Task goal
Quote the lines below from the one containing "Open the Columns dropdown" to the final line, both ends included; exclude the pictures.

Data extract
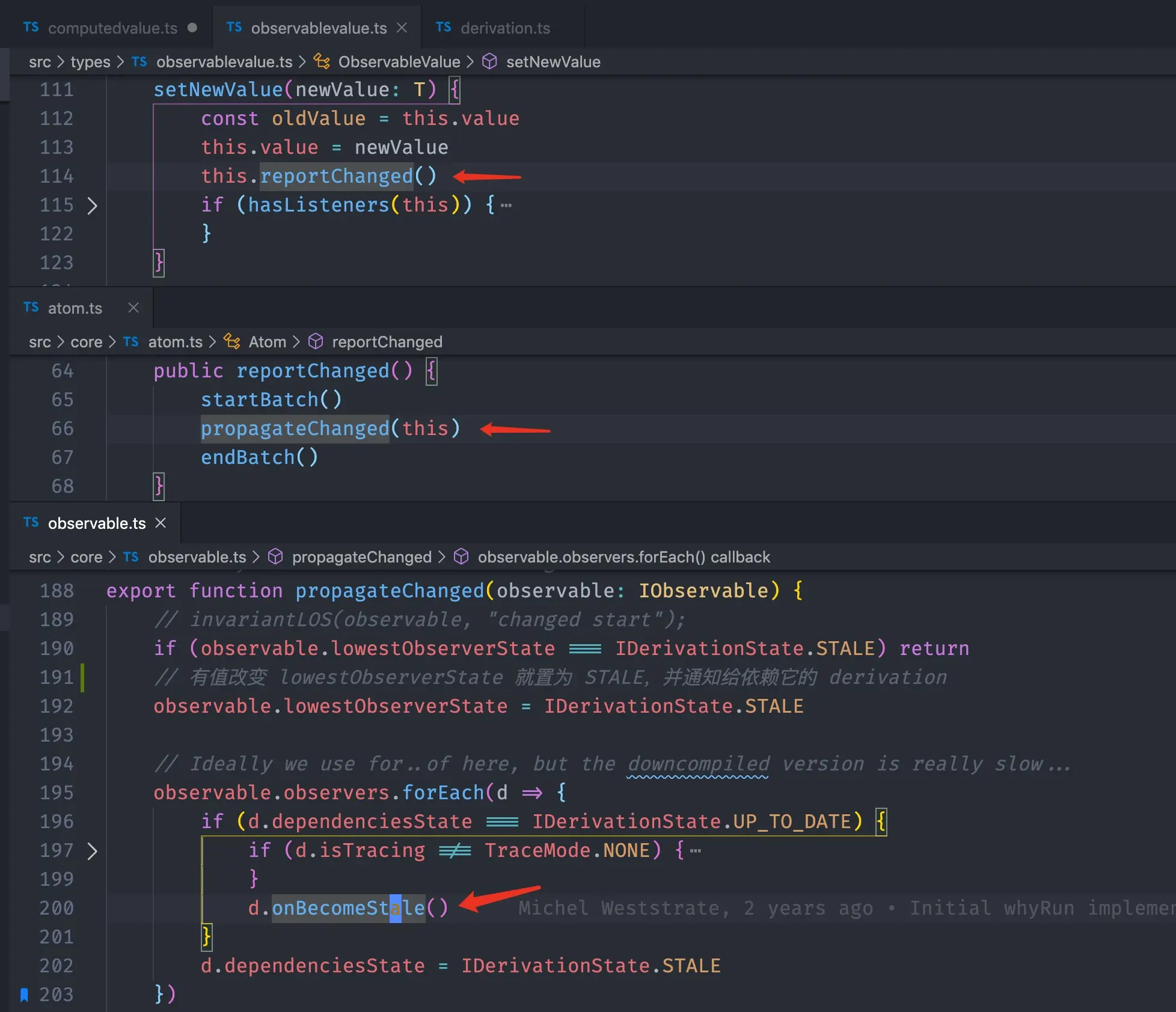
Task: Click the symbol icon beside propagateChanged breadcrumb
Action: coord(275,556)
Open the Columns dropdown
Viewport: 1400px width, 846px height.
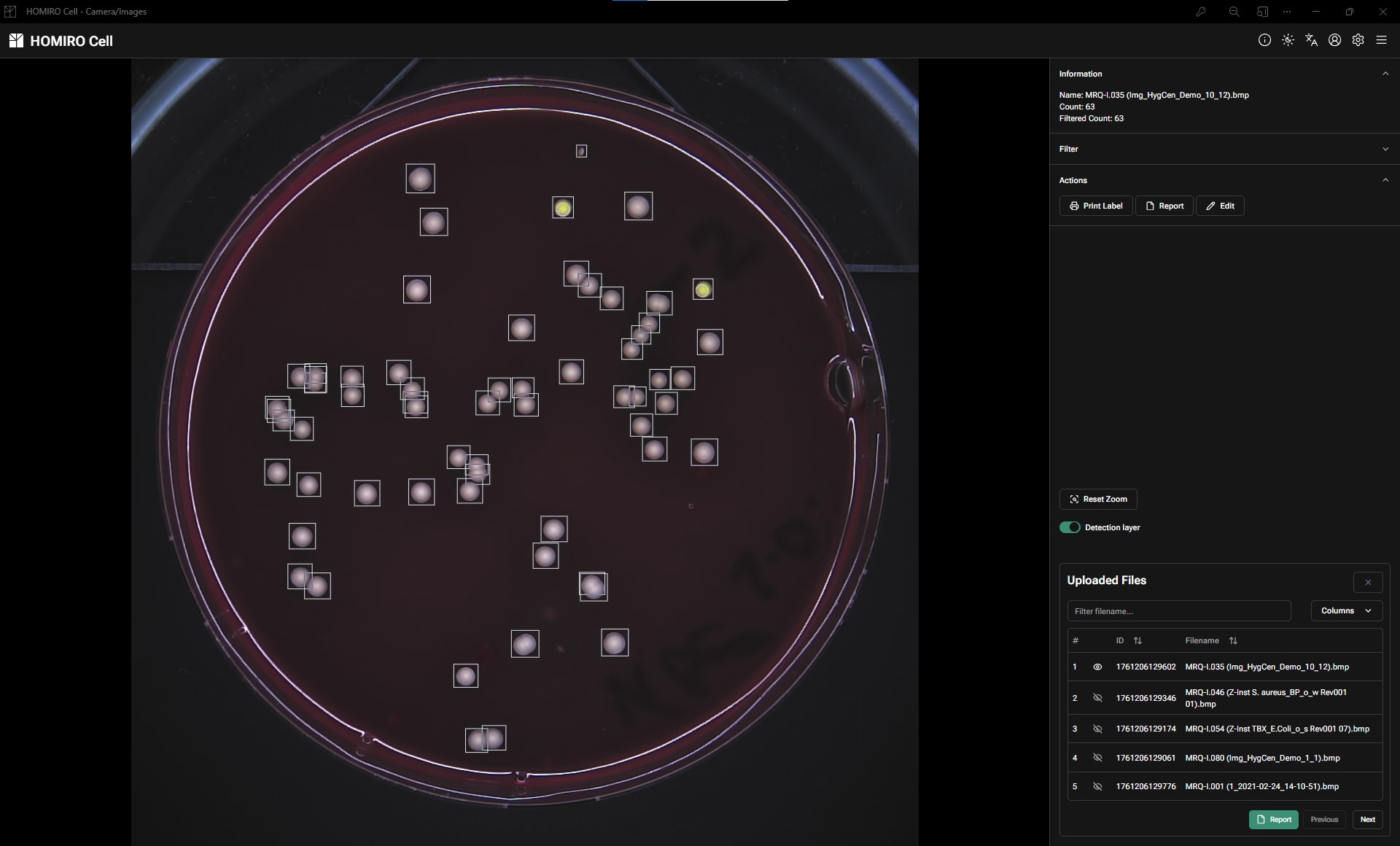coord(1345,610)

Output
Open the Columns dropdown
Viewport: 1400px width, 846px height.
coord(1345,610)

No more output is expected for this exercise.